+++ GIVEN PASSAGE

Rec 15.15 Do not reuse variables declared inside a for-loop.
The scope of a variable declared inside a for-statement has been changed by the C++ standard. Previously such a variable belonged to the enclosing scope, but now it belongs to the block following the for -statement. This means that a variable declared in a for -loop can no longer be reused in the enclosing scope. If you want to reuse a loop variable you need to move the declaration outside the for loop.
int i = 0; for(; i < last(); i++) { // ... } for(; i >= first(); i--) { // ... }
Some parts of C++ have never been clearly specified. This is particularly true for templates. Such parts of C++ should be handled with care, since compilers often handle them differently. The best thing to do is to have a design that is as good as possible and code that can be compiled for the platforms chosen. Another solution is to only use compilers that implement templates the same way, or only use one compiler. If that is not possible, you must either restrict yourself to those part of the language that are implemented by all compilers, or try to make your code easy to modify for new platforms.
Rec 15.16 Only inclusion of the header file should be needed when using a template.
Rec 15.17 Do not rely on partial instantiation of templates.

++++++

### WORK TO COMPLETE
Under the current C++ standard, what scope does a variable declared inside a for-statement belong to, according to the C++ recommendations? The lines below have nothing to do with the C++ recommendations above.

+++ DATA EXCERPTS

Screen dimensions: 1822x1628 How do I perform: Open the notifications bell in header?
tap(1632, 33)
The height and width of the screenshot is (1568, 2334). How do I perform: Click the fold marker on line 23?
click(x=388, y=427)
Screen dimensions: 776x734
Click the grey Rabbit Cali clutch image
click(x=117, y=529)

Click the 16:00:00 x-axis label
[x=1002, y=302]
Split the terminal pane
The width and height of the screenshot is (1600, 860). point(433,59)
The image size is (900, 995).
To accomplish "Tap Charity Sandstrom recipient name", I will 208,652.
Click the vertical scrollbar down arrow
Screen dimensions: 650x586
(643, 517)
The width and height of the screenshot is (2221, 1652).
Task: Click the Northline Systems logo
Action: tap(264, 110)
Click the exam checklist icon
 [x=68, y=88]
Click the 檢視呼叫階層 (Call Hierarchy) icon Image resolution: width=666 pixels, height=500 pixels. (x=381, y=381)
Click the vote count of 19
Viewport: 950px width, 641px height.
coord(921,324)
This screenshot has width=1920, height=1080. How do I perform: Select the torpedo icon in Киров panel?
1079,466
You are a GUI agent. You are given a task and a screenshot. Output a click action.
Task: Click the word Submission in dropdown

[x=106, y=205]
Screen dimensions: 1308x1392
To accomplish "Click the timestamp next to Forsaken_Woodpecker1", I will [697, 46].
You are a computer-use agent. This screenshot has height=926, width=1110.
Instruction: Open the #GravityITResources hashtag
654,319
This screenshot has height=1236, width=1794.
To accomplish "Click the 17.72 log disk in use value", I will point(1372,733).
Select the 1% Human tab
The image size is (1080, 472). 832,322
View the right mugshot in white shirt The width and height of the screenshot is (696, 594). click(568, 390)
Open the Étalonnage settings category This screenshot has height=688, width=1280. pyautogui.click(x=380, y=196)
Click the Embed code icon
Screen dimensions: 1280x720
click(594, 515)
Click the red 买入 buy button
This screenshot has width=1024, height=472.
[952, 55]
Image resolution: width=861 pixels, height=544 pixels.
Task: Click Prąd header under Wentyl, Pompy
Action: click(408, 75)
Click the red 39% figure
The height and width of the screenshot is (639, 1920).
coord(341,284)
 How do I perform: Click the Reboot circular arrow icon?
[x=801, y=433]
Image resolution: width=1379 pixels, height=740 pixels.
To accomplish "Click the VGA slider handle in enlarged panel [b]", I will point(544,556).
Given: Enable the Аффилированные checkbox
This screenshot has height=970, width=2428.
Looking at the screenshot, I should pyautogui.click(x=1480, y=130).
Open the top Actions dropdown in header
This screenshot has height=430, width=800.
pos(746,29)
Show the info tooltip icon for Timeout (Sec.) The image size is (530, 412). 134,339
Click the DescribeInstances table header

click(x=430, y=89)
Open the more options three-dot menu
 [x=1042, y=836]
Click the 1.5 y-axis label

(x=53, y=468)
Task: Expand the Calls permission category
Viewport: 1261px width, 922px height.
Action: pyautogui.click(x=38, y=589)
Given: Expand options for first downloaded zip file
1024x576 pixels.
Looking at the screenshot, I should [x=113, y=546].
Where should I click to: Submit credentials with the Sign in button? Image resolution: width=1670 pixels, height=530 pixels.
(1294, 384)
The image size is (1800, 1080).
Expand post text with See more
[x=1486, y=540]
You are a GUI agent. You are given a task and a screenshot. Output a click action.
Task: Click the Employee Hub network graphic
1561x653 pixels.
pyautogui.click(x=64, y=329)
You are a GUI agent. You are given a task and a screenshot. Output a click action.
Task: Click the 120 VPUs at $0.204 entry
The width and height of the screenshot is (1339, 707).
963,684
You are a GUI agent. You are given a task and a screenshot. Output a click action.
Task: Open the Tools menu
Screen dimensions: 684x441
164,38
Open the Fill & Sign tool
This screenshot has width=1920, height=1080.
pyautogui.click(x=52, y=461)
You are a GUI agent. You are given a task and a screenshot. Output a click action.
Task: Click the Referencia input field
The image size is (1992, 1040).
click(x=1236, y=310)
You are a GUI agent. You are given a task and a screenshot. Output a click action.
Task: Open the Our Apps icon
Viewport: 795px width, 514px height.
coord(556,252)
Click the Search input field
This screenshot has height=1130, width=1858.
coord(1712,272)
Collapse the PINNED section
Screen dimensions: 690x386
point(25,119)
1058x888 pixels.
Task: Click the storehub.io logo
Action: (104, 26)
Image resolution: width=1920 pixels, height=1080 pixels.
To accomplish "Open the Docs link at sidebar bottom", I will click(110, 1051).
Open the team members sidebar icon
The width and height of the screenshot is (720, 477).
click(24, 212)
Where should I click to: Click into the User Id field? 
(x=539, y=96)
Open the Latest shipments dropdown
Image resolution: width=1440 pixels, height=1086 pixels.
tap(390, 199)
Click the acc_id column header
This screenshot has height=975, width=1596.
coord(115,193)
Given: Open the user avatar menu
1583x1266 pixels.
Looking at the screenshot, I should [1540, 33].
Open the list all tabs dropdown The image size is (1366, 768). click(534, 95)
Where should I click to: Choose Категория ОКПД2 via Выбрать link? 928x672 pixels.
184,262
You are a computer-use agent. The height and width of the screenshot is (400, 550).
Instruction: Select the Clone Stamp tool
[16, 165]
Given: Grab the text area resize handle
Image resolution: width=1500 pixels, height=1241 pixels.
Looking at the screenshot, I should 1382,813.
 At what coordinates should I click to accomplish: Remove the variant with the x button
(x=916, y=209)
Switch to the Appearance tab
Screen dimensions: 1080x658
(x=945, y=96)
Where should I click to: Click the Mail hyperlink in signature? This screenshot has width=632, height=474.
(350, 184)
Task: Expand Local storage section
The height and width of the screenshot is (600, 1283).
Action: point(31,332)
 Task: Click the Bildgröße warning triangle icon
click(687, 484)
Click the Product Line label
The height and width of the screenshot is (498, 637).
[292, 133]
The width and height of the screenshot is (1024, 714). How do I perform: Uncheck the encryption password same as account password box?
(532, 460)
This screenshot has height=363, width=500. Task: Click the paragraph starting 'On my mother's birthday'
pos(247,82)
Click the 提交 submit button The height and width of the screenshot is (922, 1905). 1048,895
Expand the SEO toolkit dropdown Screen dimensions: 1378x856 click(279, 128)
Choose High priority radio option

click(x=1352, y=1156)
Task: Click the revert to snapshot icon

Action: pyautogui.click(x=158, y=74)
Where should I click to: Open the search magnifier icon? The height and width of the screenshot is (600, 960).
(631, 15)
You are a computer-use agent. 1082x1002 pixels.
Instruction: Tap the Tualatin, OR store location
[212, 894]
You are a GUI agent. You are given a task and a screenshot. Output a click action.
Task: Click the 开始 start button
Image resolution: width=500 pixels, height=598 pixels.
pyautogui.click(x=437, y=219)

++++++

### SOLUTION TO THIS EXERCISE
It belongs to the block following the for-statement.